Is it that prisoners are incorrigible scum who just don't want
to be fixed/habilitated live crime free? Or is it that the system isn't
allowing prisoners to be healthy, decent human beings?
In some case incarceration of some sort (to protect other people) is justifiable but
in other cases (I dare to include mine), the system seems intent on
thwarting, by any means, a prisoners productive development into a
full, reasonable, considerate human being- i.e. rehabilitation.
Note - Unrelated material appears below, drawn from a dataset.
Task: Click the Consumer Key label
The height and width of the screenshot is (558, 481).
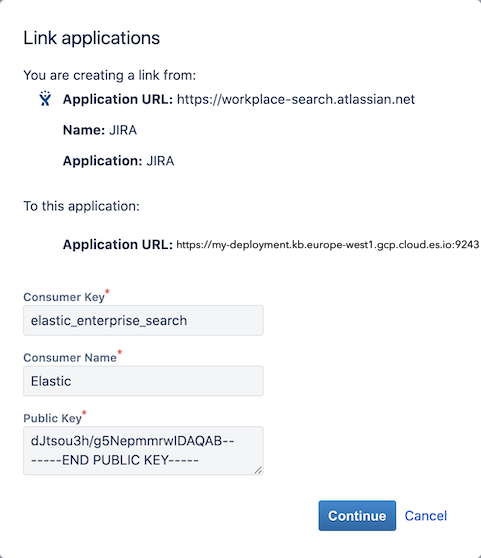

If this seems absurd to you, I contend that you are ignorant of the
absurdity of real prisons and what at least some prisoners are like.
you may cure this unawareness by reviewing person stories from prisoners
across the country at http://betweenthebars.org/blogs/. Please
disregard the Hollywood crap and even the brief superficial sketches on
news shows, which can only distort the reality. At least some prisoners
are drug-free, morally conscious, and seek to rise above their cursed
fates, yet are thwarted, even punished for such attempts. Insanely it
is only such prisoners who suffer from imprisonment, not true sociopaths.

Do you scoff?
You like yourself, right? given that you're alive, the answer is "yes"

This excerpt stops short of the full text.